Active Shooter Drills: Beneficial or detrimental to students?

Active Shooter Drills: Beneficial or detrimental to students?

Allison Moddelmog, Reporter

According to Sandy Hook Promise.org, there have been 1,369 school shootings in the US since 1970. The first significant massacre in the country took place at  Columbine High School, which resulted in 15 deaths and 21 injuries. Sandy Hook Elementary was another tragedy which resulted in 28 deaths. In 2018, there was another attack at Stoneman Douglas High School in Parkland, Florida which resulted in 17 deaths and 17 injuries. The most recent significant school shooting in America took place this past November at Oxford High School in Michigan where 4 people died and 7 people were injured. 

In a study conducted by the Secret Service and the Department of Education in 2000, it was found that 93% of school shooters had planned the attack in advance. It was also found that in 4 out of 5 school shootings, at least one other person had known about the attacker’s plan but failed to report it. 

According to the Center for Violence Protection, the best way to prevent school shootings is to build a supportive school environment that makes kids feel safe when needing to talk to their peers and staff at school. This can help with kids’ mental health and attitudes, and it can help kids to talk about their emotions instead of taking it out through other dangerous methods. 

Our school is doing something similar to this. Since the beginning of the 21-22 school year, all grades 7-12 have started a new class called Advisory. This helps us to be able to talk about our feelings and may help prevent devastating things like that from occurring at our school. 

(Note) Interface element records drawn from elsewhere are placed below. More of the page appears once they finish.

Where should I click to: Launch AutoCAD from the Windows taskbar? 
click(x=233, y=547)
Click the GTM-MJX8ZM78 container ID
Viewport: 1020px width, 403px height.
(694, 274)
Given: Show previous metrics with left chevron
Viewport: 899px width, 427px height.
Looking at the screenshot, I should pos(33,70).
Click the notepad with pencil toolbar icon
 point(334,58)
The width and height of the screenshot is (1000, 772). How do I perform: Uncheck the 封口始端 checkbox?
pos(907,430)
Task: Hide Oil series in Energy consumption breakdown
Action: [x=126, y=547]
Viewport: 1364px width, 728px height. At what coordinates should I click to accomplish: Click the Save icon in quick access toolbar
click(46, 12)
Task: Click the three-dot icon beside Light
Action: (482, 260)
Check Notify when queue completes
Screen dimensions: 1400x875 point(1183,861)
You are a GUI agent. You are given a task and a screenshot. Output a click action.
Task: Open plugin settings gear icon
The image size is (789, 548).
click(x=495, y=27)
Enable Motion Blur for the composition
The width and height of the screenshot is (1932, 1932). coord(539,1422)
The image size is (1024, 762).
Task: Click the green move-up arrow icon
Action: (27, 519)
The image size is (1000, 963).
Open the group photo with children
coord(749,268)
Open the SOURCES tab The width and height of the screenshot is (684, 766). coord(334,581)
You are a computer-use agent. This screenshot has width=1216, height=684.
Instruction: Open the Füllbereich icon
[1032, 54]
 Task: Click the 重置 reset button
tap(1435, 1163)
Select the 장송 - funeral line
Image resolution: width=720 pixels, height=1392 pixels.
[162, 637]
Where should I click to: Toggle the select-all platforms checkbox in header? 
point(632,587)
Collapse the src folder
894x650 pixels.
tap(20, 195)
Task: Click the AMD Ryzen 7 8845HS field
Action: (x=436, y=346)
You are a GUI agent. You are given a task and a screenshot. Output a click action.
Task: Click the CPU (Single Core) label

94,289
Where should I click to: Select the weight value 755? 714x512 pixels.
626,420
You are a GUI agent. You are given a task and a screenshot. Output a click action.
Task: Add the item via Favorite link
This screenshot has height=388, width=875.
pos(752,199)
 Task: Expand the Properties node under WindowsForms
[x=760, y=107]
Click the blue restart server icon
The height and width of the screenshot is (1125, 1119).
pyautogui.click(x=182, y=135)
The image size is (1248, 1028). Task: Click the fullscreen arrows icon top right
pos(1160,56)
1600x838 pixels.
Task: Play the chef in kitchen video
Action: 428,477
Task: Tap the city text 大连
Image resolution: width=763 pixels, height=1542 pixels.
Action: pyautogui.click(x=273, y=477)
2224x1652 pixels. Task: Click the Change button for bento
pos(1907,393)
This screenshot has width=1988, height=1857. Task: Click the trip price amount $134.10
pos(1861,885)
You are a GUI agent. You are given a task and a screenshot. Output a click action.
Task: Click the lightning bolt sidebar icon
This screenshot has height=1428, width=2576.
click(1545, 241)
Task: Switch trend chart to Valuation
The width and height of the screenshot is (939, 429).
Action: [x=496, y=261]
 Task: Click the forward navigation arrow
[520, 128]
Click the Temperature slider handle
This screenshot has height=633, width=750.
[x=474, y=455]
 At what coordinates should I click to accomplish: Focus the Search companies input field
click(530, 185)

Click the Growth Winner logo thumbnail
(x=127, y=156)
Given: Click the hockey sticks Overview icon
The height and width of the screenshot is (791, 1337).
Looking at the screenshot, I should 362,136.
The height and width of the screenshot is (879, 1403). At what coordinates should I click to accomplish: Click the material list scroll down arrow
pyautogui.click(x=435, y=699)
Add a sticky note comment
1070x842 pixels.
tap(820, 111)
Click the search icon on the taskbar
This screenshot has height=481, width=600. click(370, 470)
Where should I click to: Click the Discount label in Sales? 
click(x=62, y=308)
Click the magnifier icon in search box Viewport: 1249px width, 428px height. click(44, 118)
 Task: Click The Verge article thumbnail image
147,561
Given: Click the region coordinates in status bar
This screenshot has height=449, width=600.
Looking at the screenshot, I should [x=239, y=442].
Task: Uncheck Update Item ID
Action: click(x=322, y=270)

Another thing that our school is doing to try to keep us safe is practicing lockdown drills which prepare us for circumstances that we may be put into later on. Each classroom has its own spot that the students are supposed to sit in to keep them away from doors and windows.

When someone goes over the intercom and says that we are officially in lockdown, it can be rattling for students who were not expecting it to happen. Usually, the rooms are filled with heavy breathing and nervous whispering. When we are in a lockdown, no one knows what is happening or why we have been placed in it. Is there a snake loose in the building, or is there a shooter lurking in the halls? This can be scary for everyone, especially the elementary students who are confused as to why we have to stay quiet and hide. 

The drills help us to prepare for a situation where we might have something like that happen, but is it more damaging to our mental health to have drills than to not have them? Does it make students more scared to go to school the next day after having a scary drill like that? 

According to Everytown Research, active shooter drills are implemented in over 95% of American schools. There was a study taken in 2020 by Everytown Research and Georgia Tech University where students’ social media accounts of 114 K-12 schools were recorded 90 days before an active shooter drill and 90 days after. The results showed increases in depression by 39%, increases in stress and anxiety by 42%, and increases in physiological health problems by 23% after the drill. This goes to show that active shooter drills can be rattling for students and can leave a long-lasting impact on their mental health. It makes kids wonder when it is going to happen instead of if it’s going to happen. 

Overall, school shootings and active shooter drills are a scary thing, and it is something that needs to be talked about more. We need to bring awareness to what can happen and to help prevent it from happening. Especially since our school is grades K-12, it needs to be a big topic among students and faculty at our school.